本実施形態に係る建築構造物40によれば、地震等により柱2および梁3に水平力が加わり、これら柱2および梁3が水平方向に変形した場合の、縦鉄骨6および接合用鋼板21の変形が、リブ41により抑制(低減)されることとなる。
これにより、柱2および梁3の水平方向への変形を制震ダンパー9a,9bにより効果的に伝達することができて、制震ダンパー9a,9bを、前述した第3実施形態のものよりもさらに効果的に作動させることができて、その耐震性をさらに向上させることができる。
なお、本発明は上述した実施形態のものに限定されるものではなく、上述した実施形態における柱2(および梁3)は、鉄骨鉄筋コンクリート(SRC(steel framed reniforced concrete))からなるものであってもよい。

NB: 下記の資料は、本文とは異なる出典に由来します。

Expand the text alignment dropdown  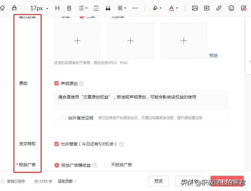pos(121,8)
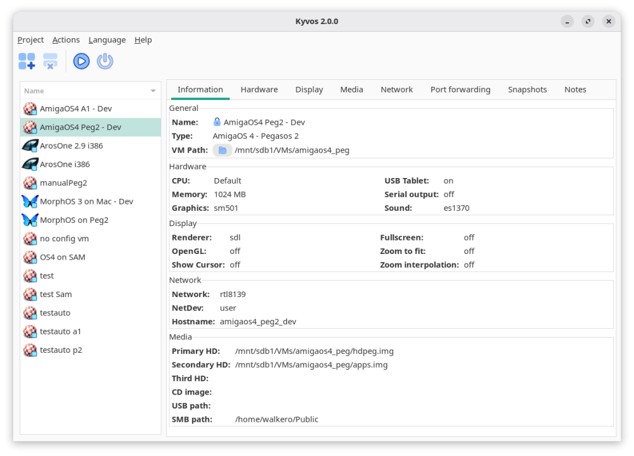This screenshot has height=456, width=634.
Task: Switch to the Snapshots tab
Action: click(527, 89)
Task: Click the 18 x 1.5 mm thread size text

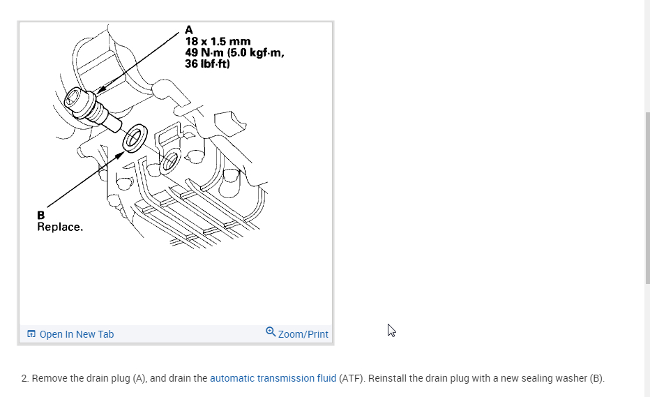Action: (218, 41)
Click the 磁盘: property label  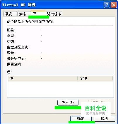pyautogui.click(x=11, y=30)
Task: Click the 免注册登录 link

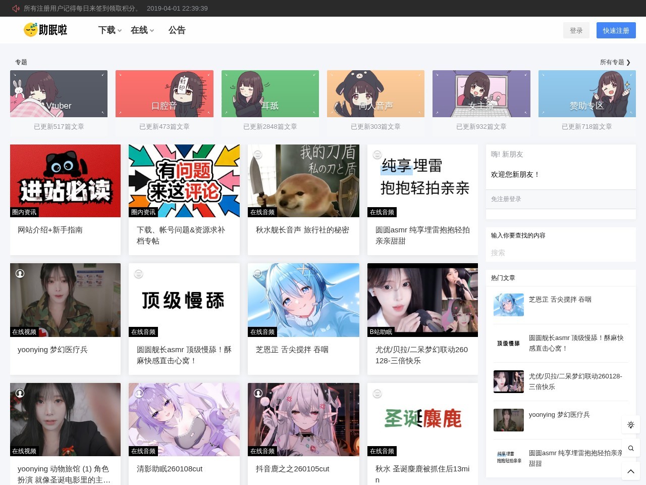Action: (x=506, y=199)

また、上述した実施形態では、接合用鋼板12,22の裏面と補強すべき柱2の外面との間に所定の隙間tができるように(構成)しているが、本発明はこれに限定されるものではなく、接合用鋼板12,22の裏面と補強すべき柱2の外面とが当接(あるいは密着)するように(構成)してもよい。
さらに、接合用鋼板12,22の裏面と補強すべき柱2の外面との間の隙間に注入する材料はグラウトではなく、エポキシ樹脂等の樹脂系材料でもよい。
さらにまた、上述した実施形態では、横鉄骨7の下に制震ダンパー9aおよび/または制震ダンパー9bを設置するものについて説明したが、本発明はこれに限定されるものではなく、図8に示すように、横鉄骨7の上下に制震ダンパー9a,9b,9c,9dを設置することもできる。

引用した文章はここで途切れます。